Petrodelta has currency exchange risk from fluctuations of the official prevailing exchange rate that applies to their operating costs denominated in Bolivars. The monetary assets that are exposed to exchange rate fluctuations are cash, accounts receivable, prepaid expenses and other current assets. The monetary liabilities that are exposed to exchange rate fluctuations are accounts payable, accruals, current and deferred income tax and other tax obligations and other current liabilities. All monetary assets and liabilities incurred at the official Bolivar exchange rate are settled at the official Bolivar exchange rate. The official prevailing currency exchange rate was increased from 4.3 Bolivars per U.S. Dollar to 6.3 Bolivars per U.S. Dollar in February 2013. Petrodelta reflected a gain of approximately $169.6 million on revaluation of its non-income tax related assets and liabilities during the year ended December 31, 2013 primarily related to the February 2013 devaluation.

As a result of legislation enacted in December 2013 and January and February of 2014, Venezuela now has a multiple exchange rate system. Most of Petrodelta’s transactions are subject to a fixed official exchange rate of 6.3. The Venezuelan government modified the currency exchange system whereby the official exchange rate of 6.3 Bolivars per USD would only apply to certain economic sectors related to purchases of “essential goods and services” while other sectors of the economy would be subject to a new exchange rate, SICAD I, determined by an auction process conducted by Venezuela's Complimentary System of Foreign Currency Administration. Participation in the SICAD I mechanism is controlled by the Venezuelan government and is limited to certain companies that operate in designated economic sectors.  In March 2014, an additional currency exchange mechanism was established by the Venezuelan government that allows companies within other economic sectors to participate in an additional auction process (“SICAD II”).  The exchange rate averaged approximately 50 Bolivars per USD for the re-measurement of our Bolivar denominated assets and liabilities and revenue and expenses.  The financial information is prepared using the official fixed exchange rate (6.3 from February 2013 through December 2014).

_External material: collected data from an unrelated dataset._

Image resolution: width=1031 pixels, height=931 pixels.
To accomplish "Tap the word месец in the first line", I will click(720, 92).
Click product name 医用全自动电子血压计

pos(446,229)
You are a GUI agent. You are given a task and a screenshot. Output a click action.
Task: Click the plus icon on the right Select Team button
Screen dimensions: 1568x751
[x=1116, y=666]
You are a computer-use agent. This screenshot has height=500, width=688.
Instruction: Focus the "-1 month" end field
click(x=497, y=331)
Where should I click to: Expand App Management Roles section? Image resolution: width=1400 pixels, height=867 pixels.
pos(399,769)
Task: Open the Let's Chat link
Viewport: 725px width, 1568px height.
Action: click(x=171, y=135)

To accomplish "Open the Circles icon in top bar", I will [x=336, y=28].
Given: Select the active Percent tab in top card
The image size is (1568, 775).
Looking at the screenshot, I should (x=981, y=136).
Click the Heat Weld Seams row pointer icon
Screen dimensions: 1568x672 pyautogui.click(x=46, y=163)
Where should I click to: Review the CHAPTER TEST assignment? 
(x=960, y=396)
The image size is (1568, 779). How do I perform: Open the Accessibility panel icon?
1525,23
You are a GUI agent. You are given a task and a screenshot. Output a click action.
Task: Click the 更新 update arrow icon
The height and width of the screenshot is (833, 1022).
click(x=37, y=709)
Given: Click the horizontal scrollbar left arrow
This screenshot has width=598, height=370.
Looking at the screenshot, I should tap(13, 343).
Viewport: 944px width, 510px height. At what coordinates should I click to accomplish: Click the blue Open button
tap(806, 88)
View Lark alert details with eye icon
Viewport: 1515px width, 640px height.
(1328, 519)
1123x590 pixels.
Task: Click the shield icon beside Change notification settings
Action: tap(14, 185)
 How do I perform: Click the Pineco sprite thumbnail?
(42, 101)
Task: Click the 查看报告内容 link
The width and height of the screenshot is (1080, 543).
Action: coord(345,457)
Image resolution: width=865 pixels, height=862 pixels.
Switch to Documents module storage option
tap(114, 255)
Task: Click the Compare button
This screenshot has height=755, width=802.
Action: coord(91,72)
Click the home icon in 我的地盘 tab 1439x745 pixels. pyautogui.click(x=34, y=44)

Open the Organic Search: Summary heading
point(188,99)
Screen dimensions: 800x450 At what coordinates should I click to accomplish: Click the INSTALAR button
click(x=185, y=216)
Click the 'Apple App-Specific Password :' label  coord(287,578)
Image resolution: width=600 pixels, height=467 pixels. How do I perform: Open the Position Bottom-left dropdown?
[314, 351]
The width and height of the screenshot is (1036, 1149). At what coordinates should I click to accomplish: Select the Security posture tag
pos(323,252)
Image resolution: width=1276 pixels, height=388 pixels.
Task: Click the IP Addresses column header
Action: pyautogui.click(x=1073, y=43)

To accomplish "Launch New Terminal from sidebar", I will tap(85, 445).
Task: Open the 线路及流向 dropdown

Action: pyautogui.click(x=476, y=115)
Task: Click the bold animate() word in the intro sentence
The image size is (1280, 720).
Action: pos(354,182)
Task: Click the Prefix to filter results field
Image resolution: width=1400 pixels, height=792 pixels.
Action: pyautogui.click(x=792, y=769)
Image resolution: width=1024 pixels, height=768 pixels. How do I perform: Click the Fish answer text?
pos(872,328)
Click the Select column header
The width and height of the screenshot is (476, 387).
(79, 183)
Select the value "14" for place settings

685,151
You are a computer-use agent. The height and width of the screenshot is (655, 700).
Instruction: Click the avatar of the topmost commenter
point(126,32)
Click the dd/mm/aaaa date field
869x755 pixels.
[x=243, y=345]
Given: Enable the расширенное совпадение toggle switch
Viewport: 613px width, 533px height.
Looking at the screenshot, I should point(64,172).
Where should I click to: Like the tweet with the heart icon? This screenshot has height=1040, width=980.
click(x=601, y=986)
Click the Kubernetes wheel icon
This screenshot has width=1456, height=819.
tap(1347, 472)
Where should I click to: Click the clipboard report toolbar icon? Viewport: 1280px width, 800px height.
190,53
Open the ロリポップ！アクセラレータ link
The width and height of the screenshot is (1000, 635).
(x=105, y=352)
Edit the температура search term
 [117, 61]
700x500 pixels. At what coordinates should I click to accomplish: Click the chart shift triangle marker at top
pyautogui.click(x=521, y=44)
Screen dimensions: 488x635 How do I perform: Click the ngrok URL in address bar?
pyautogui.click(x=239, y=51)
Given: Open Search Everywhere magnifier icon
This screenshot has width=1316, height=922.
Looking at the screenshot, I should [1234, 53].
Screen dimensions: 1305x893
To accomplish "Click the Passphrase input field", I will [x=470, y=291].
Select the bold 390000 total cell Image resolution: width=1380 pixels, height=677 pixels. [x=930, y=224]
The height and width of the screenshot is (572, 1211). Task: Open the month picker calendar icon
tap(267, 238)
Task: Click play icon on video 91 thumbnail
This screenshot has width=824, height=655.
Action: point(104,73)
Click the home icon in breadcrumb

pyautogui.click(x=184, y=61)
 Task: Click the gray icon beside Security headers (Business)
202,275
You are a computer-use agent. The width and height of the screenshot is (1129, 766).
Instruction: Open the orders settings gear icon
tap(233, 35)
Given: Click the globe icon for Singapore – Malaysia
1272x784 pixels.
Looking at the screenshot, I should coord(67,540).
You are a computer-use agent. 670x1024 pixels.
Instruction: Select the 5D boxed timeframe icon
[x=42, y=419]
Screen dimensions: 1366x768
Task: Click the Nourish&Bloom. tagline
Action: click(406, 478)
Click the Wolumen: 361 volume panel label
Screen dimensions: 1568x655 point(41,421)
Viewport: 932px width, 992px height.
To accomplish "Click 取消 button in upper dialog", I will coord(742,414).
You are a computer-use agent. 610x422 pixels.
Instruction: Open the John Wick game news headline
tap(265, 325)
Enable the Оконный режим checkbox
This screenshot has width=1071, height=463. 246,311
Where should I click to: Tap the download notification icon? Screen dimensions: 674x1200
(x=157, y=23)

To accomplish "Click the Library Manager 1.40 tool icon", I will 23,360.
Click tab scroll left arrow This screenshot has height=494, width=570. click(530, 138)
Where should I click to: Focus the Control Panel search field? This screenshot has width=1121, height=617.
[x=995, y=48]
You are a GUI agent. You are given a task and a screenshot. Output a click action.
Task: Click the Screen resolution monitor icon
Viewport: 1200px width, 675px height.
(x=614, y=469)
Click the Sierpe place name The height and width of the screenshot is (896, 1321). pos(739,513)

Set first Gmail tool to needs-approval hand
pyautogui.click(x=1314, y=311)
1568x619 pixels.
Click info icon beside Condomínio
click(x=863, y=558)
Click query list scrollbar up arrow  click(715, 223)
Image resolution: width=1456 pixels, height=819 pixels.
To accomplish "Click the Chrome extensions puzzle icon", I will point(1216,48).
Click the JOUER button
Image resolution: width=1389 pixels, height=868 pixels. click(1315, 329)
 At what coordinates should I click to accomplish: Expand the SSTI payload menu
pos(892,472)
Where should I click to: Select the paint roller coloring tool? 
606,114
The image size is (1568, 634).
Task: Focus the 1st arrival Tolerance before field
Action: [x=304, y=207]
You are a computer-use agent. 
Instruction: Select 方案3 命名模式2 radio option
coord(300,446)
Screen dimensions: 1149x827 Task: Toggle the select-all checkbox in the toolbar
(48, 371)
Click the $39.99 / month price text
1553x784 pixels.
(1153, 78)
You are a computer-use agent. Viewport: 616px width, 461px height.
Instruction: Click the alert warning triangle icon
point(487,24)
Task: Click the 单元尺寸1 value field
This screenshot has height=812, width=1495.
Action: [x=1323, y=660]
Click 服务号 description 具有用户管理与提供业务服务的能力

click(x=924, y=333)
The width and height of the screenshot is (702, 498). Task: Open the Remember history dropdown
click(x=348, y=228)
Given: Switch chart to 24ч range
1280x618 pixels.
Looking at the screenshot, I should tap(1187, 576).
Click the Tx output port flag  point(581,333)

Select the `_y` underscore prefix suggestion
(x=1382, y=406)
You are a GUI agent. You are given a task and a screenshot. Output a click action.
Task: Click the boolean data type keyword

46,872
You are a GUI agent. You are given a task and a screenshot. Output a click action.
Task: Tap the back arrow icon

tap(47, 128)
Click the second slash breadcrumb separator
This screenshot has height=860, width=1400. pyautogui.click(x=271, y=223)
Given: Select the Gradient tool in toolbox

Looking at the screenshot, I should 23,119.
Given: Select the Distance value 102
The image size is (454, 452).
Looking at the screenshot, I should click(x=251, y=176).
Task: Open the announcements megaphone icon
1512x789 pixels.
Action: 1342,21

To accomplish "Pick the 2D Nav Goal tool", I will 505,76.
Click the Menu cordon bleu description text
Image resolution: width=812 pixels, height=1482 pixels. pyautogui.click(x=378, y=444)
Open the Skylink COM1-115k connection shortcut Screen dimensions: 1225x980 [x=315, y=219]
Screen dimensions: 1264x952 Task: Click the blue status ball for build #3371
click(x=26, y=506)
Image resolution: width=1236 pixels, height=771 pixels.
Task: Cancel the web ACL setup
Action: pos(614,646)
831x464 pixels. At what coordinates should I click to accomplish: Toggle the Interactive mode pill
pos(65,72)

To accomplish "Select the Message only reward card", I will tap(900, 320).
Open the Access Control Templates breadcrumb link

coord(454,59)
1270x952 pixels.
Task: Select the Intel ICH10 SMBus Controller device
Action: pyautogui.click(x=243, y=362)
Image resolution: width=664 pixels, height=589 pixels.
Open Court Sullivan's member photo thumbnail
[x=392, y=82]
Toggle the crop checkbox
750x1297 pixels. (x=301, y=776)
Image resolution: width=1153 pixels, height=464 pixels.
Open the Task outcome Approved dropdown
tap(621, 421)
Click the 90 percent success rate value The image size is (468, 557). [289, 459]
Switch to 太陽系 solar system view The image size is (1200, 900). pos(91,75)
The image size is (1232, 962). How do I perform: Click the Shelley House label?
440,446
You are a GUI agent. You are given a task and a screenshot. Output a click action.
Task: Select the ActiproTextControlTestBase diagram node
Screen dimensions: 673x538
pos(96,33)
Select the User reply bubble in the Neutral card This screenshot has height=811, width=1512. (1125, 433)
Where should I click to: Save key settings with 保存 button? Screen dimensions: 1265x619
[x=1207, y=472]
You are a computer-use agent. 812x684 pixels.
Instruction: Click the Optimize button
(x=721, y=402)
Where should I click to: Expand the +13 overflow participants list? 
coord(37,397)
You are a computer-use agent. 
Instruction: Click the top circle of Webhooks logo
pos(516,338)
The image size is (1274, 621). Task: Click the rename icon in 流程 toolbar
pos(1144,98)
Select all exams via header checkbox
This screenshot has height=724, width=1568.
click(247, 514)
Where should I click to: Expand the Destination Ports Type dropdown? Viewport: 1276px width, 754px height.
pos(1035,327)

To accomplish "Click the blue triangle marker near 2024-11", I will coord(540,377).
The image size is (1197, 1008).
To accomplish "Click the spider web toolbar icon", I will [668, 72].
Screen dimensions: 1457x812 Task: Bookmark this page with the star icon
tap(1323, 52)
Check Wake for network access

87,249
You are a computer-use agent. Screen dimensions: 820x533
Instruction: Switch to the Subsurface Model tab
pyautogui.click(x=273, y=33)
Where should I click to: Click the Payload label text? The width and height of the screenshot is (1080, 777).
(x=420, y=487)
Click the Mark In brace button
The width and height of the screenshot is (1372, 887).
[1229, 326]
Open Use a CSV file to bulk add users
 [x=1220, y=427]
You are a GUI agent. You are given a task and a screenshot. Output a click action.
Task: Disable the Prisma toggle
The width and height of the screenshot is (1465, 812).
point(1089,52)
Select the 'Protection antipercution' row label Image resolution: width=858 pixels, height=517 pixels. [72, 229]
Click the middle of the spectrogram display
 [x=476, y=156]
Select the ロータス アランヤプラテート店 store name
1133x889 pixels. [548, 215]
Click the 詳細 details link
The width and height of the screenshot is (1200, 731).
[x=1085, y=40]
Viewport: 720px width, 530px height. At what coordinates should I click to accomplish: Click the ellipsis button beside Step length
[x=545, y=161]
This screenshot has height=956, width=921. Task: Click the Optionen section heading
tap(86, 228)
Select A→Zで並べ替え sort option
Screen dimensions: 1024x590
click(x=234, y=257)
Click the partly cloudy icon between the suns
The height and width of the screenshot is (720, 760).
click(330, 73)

At December 31, 2014, the balances in Petrodelta’s Bolivar denominated monetary assets and liabilities accounts that are exposed to exchange rate changes are1,590.4 million Bolivars  ($0.3 million) and 3,506.3 million  Bolivars  ($0.6 million), respectively.

On February 10, 2015, the Ministry of Economy, Finance, and Public Banking, and the Central Bank of Venezuela (BCV) published in the Extraordinary Official Gazette No.6.171 Exchange Agreement No.33 with two Official Notices.  The first notice being that the SICAD II exchange rate would be no longer permitted.  Secondly, a new exchange rate called the Foreign Exchange Marginal System (“SIMADI”) has been created.  The SIMADI rate published on March 12, 2015 is 183.15 Bolivars per U.S. Dollars.

S-25


 

The SIMADI’s marginal system is available in limited quantities for individuals and companies to purchase and sell foreign currency via banks and exchange houses.  Currently the SIMADI marginal system is the only mechanism available to Harvest Vinccler. 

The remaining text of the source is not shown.